Saved data entries

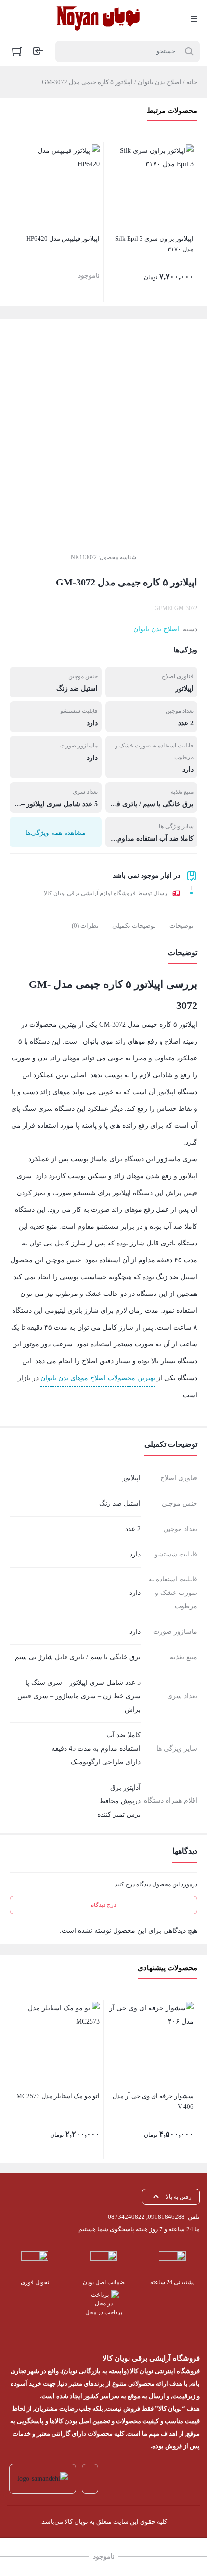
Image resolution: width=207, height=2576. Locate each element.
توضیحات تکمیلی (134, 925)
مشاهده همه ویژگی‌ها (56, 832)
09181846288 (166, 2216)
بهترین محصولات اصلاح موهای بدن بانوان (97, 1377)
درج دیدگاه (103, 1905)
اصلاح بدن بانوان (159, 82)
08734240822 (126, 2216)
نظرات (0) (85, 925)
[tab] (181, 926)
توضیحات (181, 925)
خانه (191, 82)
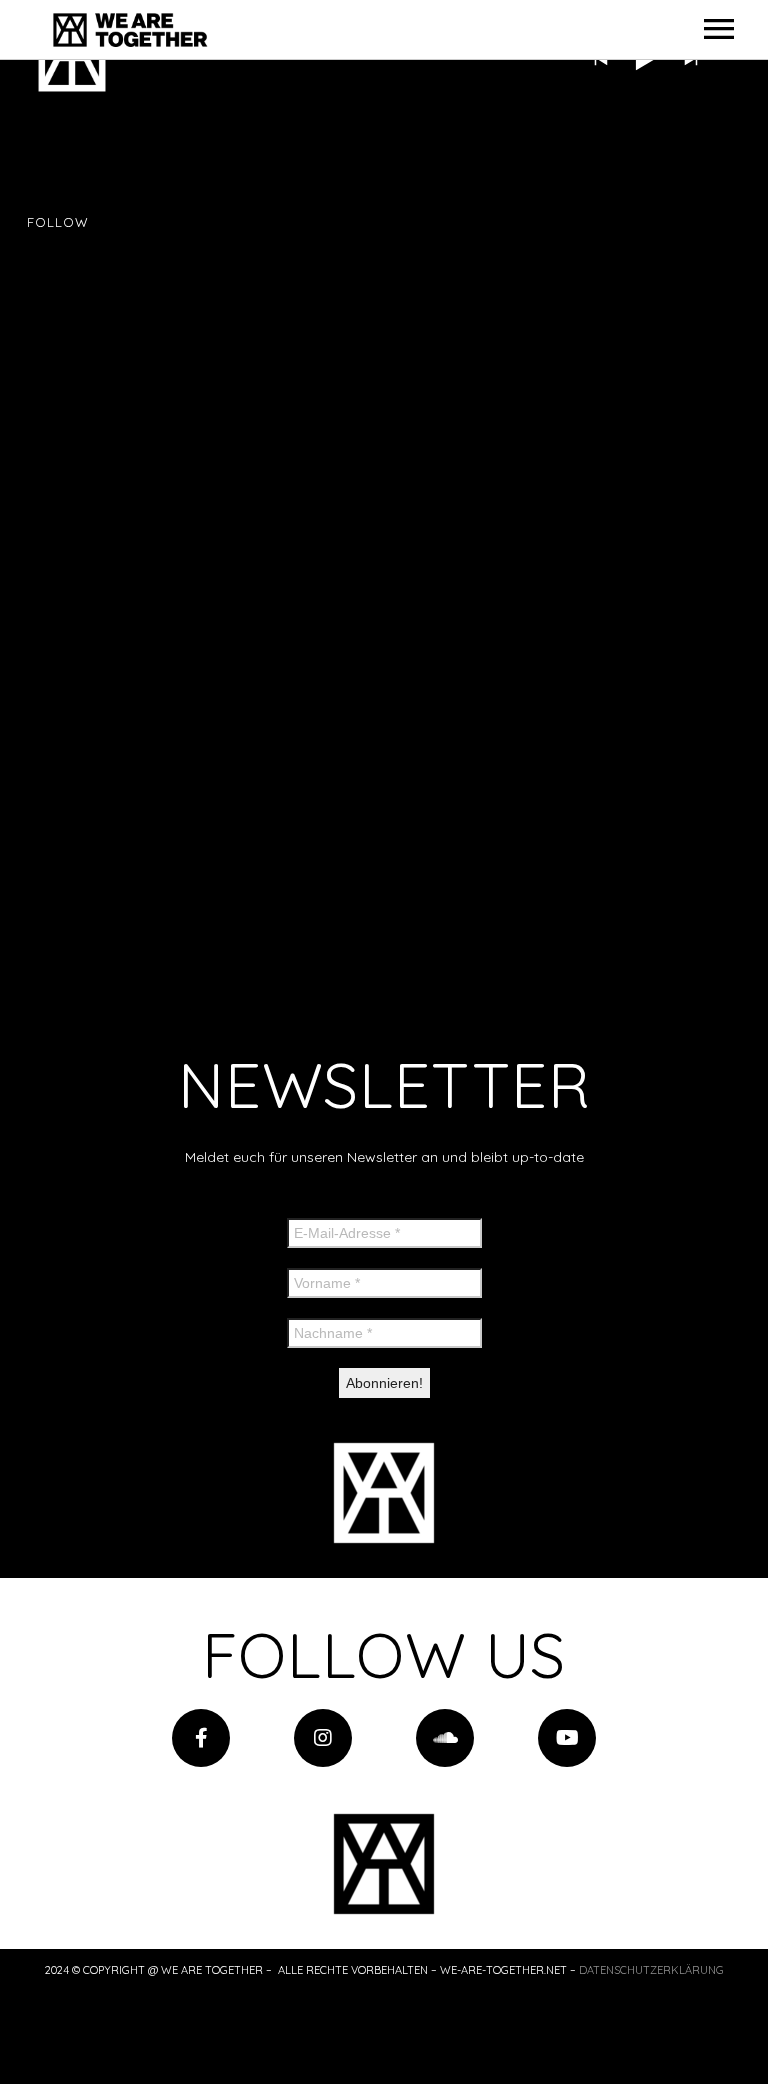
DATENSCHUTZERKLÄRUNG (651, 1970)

* What to work on
Return every entry word for word, minus the pictures.

* Written answer
Image resolution: width=207, height=2576. Locate each element.
توضیحات تکمیلی (134, 925)
مشاهده همه ویژگی‌ها (56, 832)
09181846288 (166, 2216)
بهترین محصولات اصلاح موهای بدن بانوان (97, 1377)
درج دیدگاه (103, 1905)
اصلاح بدن بانوان (159, 82)
08734240822 (126, 2216)
نظرات (0) (85, 925)
[tab] (181, 926)
توضیحات (181, 925)
خانه (191, 82)
DATENSCHUTZERKLÄRUNG (651, 1970)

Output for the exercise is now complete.